How stresses interact
Single stresses are manageable; combinations cause collapse. The Great Barrier Reef faces sediment runoff, nutrient pollution, ocean warming, crown-of-thorns outbreaks (linked to nutrient enrichment), and tropical cyclones. The Murray-Darling Basin faces river regulation, water extraction, climate change, salinity, and invasive carp.
The strongest HSC answers map at least three interacting stresses onto one ecosystem and quantify each.
Past exam questions, worked
Real questions from past NESA papers on this dot point, with our answer explainer.
Practice (NESA)8 marksAnalyse the role of human activity as a source of stress on ecosystems.Show worked answer →
An 8-mark "analyse" needs at least four named human stresses, the mechanism, and Australian quantitative data.
- Land clearing
- Australia cleared around 7.7 million hectares in QLD alone between 2000 and 2020. Total since 1788 around 50 percent of original forests.
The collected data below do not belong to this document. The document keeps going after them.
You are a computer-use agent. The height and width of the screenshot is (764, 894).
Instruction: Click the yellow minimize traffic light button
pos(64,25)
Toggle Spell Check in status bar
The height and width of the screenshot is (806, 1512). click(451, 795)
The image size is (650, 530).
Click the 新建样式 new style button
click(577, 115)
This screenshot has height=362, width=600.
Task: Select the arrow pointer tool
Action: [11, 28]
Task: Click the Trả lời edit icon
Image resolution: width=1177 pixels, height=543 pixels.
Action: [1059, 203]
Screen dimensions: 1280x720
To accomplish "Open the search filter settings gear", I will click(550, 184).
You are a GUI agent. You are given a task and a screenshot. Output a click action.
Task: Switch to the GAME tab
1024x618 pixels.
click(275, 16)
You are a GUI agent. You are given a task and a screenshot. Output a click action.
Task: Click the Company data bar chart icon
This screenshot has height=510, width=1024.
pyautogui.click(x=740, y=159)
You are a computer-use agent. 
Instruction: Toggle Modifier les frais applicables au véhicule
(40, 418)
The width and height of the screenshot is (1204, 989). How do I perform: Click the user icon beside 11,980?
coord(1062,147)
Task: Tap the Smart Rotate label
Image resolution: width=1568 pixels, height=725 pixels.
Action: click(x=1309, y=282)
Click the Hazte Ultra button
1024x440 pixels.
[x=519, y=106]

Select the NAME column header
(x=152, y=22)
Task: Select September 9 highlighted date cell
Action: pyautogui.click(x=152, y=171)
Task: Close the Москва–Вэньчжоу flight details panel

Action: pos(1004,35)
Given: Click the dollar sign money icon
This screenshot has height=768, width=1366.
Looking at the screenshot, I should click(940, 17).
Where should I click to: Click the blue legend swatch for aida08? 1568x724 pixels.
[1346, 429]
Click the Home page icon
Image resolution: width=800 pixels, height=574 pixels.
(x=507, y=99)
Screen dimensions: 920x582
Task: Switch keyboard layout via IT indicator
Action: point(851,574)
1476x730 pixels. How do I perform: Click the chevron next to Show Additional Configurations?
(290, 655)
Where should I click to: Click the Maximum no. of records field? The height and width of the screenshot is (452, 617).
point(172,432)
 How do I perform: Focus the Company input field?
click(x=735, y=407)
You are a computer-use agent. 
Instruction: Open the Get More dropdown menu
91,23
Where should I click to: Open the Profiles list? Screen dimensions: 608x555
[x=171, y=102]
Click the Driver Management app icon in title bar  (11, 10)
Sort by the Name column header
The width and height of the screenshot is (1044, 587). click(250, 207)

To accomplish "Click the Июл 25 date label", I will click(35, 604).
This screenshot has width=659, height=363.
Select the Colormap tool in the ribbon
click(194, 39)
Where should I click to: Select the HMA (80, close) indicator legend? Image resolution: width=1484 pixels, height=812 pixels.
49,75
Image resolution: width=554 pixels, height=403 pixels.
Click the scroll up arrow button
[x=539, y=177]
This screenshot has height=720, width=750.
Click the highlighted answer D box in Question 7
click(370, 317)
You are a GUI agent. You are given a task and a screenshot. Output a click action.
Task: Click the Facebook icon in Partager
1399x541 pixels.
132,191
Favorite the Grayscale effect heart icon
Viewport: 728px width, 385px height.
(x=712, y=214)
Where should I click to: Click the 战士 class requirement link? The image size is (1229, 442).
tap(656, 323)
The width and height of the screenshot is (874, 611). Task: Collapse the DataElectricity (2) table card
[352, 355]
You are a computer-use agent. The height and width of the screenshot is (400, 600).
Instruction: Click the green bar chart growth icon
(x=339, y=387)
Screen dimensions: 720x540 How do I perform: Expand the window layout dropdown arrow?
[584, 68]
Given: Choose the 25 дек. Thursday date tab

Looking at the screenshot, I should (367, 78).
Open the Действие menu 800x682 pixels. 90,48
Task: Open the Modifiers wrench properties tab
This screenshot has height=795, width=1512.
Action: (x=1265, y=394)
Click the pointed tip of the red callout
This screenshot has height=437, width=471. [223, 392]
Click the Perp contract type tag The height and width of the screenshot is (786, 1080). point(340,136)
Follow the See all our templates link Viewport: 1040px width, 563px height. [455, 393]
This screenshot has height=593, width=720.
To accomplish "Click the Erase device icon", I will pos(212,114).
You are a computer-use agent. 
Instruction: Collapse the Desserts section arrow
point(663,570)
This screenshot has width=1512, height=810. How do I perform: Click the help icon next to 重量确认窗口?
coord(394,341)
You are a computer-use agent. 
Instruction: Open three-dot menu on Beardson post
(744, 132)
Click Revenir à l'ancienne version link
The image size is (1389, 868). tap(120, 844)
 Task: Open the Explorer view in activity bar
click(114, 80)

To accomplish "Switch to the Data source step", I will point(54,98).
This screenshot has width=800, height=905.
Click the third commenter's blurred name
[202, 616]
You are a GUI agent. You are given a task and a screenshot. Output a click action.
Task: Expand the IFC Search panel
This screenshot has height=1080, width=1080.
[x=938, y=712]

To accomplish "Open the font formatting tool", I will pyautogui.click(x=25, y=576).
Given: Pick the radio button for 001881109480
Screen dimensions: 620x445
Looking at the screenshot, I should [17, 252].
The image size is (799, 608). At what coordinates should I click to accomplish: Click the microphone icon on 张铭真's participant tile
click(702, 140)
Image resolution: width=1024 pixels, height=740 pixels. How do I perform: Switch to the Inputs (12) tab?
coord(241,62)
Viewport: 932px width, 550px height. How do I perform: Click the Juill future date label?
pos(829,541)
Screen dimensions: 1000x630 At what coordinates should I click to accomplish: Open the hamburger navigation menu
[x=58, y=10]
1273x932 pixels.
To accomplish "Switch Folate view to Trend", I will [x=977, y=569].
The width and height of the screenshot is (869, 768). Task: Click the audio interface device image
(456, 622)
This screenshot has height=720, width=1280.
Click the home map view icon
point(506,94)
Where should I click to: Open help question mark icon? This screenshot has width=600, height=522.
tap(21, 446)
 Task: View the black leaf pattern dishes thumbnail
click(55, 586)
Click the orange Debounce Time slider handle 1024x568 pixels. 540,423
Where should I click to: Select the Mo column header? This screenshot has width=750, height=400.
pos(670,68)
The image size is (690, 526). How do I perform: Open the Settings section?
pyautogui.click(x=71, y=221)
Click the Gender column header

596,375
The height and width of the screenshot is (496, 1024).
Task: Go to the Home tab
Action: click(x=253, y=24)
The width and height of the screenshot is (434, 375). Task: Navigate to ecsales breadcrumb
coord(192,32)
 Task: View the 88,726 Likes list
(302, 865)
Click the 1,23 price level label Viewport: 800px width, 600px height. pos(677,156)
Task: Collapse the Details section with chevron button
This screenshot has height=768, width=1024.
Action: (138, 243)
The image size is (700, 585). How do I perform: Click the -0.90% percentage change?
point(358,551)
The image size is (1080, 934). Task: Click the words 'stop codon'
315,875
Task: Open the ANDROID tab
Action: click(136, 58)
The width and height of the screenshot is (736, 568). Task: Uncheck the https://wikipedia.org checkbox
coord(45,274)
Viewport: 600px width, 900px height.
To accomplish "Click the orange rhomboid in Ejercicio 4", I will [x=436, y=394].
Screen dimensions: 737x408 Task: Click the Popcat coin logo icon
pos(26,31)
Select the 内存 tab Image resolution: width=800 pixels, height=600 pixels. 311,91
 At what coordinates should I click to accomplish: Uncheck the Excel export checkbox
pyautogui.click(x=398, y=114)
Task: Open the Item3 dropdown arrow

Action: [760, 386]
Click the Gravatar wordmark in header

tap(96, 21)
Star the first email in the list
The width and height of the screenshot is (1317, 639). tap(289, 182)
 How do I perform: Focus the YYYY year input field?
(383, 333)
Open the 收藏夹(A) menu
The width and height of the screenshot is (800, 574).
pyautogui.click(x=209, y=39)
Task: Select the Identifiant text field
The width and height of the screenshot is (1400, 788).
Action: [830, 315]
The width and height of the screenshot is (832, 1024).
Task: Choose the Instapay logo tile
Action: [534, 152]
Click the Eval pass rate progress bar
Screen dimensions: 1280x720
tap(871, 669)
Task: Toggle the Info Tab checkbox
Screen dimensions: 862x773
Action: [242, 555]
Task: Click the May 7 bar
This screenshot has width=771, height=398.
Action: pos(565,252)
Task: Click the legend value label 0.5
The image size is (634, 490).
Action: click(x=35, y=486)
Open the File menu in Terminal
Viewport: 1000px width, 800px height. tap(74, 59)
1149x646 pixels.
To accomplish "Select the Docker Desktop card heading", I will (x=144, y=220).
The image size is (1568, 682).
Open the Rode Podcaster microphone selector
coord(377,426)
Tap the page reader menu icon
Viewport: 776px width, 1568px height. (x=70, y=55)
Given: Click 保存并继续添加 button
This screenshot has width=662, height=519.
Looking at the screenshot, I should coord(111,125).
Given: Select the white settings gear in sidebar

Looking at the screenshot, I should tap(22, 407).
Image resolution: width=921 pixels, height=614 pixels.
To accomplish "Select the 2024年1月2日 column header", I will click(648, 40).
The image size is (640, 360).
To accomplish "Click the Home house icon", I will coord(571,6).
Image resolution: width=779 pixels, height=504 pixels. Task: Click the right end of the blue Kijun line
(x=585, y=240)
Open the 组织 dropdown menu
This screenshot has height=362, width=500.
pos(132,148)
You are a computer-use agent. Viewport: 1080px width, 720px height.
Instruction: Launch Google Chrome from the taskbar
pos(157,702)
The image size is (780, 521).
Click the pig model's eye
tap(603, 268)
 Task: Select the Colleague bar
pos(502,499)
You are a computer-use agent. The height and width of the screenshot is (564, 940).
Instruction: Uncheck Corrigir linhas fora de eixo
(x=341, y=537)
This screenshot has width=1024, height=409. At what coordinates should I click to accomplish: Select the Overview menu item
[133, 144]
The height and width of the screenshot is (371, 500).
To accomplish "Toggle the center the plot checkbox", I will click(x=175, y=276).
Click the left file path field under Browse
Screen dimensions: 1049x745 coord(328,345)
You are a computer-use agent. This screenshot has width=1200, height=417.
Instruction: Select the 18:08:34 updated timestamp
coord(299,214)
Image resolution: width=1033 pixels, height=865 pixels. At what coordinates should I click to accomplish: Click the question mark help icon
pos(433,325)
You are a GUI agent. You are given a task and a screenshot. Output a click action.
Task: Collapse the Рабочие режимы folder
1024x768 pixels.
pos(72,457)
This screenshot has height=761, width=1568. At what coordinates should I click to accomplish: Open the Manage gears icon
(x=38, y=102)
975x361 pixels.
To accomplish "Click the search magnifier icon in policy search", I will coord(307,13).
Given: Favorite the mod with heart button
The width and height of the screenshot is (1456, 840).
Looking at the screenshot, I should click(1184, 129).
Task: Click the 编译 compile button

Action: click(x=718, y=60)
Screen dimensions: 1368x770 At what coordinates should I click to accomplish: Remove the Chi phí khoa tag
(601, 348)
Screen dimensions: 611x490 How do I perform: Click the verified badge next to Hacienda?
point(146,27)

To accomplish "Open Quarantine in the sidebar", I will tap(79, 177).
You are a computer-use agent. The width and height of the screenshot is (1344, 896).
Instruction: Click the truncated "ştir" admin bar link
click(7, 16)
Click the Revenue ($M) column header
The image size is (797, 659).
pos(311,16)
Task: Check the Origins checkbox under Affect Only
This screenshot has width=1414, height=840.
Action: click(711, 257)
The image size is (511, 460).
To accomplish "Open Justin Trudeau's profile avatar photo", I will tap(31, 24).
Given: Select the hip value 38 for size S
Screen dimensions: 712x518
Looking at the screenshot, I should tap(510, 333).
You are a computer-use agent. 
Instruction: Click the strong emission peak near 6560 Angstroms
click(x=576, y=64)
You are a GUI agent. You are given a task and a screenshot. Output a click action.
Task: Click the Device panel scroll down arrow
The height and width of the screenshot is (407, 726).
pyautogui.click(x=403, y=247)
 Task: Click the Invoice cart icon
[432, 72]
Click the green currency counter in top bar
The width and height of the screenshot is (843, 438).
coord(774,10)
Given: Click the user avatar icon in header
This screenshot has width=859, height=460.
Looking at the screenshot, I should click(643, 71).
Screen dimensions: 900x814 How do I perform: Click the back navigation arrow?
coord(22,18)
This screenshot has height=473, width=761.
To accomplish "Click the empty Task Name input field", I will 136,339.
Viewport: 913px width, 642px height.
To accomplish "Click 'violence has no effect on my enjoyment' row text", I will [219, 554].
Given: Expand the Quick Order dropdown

Drives biodiversity loss, soil erosion, salinity, and CO2 release. The 2021 IPBES report identified land-use change as the leading global cause of biodiversity loss.
- Invasive species
- Around 3,000 introduced plant species and over 300 vertebrate animals naturalised. Cane toads have spread across 1.2 million km2 since 1935. European rabbits drive grazing pressure equivalent to around 80 million extra sheep. European carp dominate 70-90 percent of fish biomass in the Murray-Darling. Feral cats kill around 1.7 billion native animals per year (NESP 2019 estimate).
- Pollution
- Agricultural runoff to the GBR delivers around 14 Mt of sediment, 50,000 t of nitrogen, and 4,200 t of phosphorus annually. PFAS contamination at 90-plus Australian Defence sites. Plastic in marine ecosystems (about 130,000 t entering Australian waters annually).
- Overharvesting
- Many Australian fisheries face stress. Southern bluefin tuna catch reduced to 12,400 t globally (2024) to allow recovery. Orange roughy off Tasmania collapsed in the 1990s. Native forest logging declined after 2024 Victorian ban; NSW transitions ongoing.
- Climate change
- All other stresses are amplified by warming. Marine heatwaves bleached 67 percent of GBR northern reefs in 2016 and similar in 2024. Black Summer 2019-20 killed or displaced 3 billion vertebrates.
Markers reward (1) at least four stresses, (2) at least one statistic per stress, (3) recognition that stresses interact and compound, (4) explicit ecosystem-scale consequence.